Debt Consolidation Loan
Debt Consolidation is an excellent way to reduce
your monthly payments while satisfying all of your credit obligations without
the stigma of non-payment or bankruptcy. Debt consolidation
is a viable alternative to bankruptcy and its benefits include: Consolidation of
Debt, Eliminate Creditor Harassment, Reduce Your Pay-Off Time, Lower Your
Monthly Payments, Save on Interest and Late Charges, Plan Your Consolidation.
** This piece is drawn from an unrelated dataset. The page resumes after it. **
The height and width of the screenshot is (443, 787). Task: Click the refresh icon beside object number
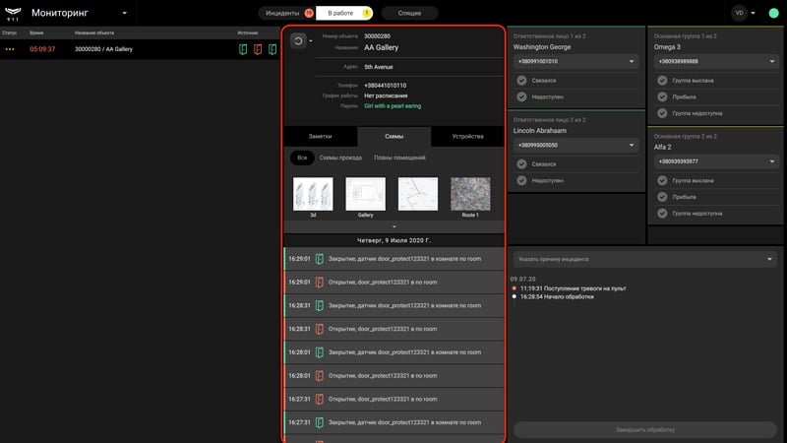coord(298,40)
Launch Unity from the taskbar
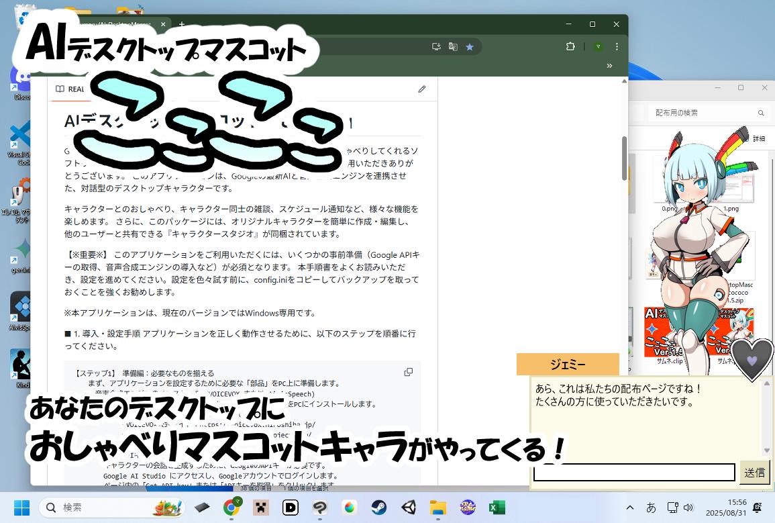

If you need to borrow money, home
equity lines may be one useful source of credit, as you need
it. Initially at least, they may provide you with large amounts of cash
at relatively low interest rates and they may provide you with certain tax
advantages unavailable with other kinds of loans. (Check with your tax advisor
for details.)
Equity Credit Loan
An Equity Credit Loan is a lump
some loan borrowed from the equity acquired in your home, it can be used for
home improvements, a major purchase, for cash on hand, a vacation, a child's
education or whatever purpose you may need it for.
A Home Improvement Loan can make your house into the
home you've been dreaming of.
It can allow you to make necessary repairs, update
kitchen and/or bathrooms, build an addition or
even add a pool.
These improvements can increase the overall value of your home.